Aurora Powell is a multimedia artist working mostly in screen-printing and painting whose creations speak to their experiences with queerness. She directs the viewer’s gaze toward abstracted figures who become objects of study or even dissection. Some bodies remain intact, others are chimerically merged together, and others have been fragmented, often nauseatingly or grotesquely. Powell’s works represent aspects of the vulnerability, invisibility, and fear associated with navigating a majority cisgendered heteronormative system as a queer body.

Caitlin Rose Sweet’s functional ceramics and assemblages consist of found objects and craft scenes. Each addresses implicit and underlying heteronormativity and its effects on the feminine body which refuses to conform to oppressive ideas of feminine labor. In craft, the queer maker’s hands are not just semi-autonomous tools but also spaces of political resistance and sexual agency.
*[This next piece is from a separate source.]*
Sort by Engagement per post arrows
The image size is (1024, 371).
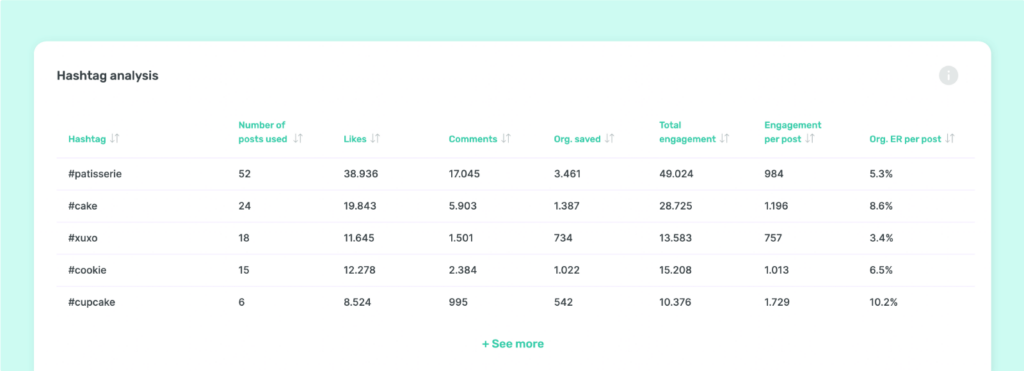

Sweet continually challenges the moralizing of certain bodies and crafting techniques as “good” or “proper”. Allusions to anatomy and domesticity examine how images and objects establish or perpetuate cultural identities.

SEEN was curated by Jennie Tang, ACG Curatorial Associate. The exhibition was made possible by ACG Premier Sponsors: David Phaff & Howard Hanna Real Estate Services; and Kevin Dubner, Partner & Wealth Manager at Steward Partners Global Advisory, LLC. Additional support was provided by Ellen Brickman and the New York State Council on the Arts with the support of Governor Andrew M. Cuomo and the New York State Legislature.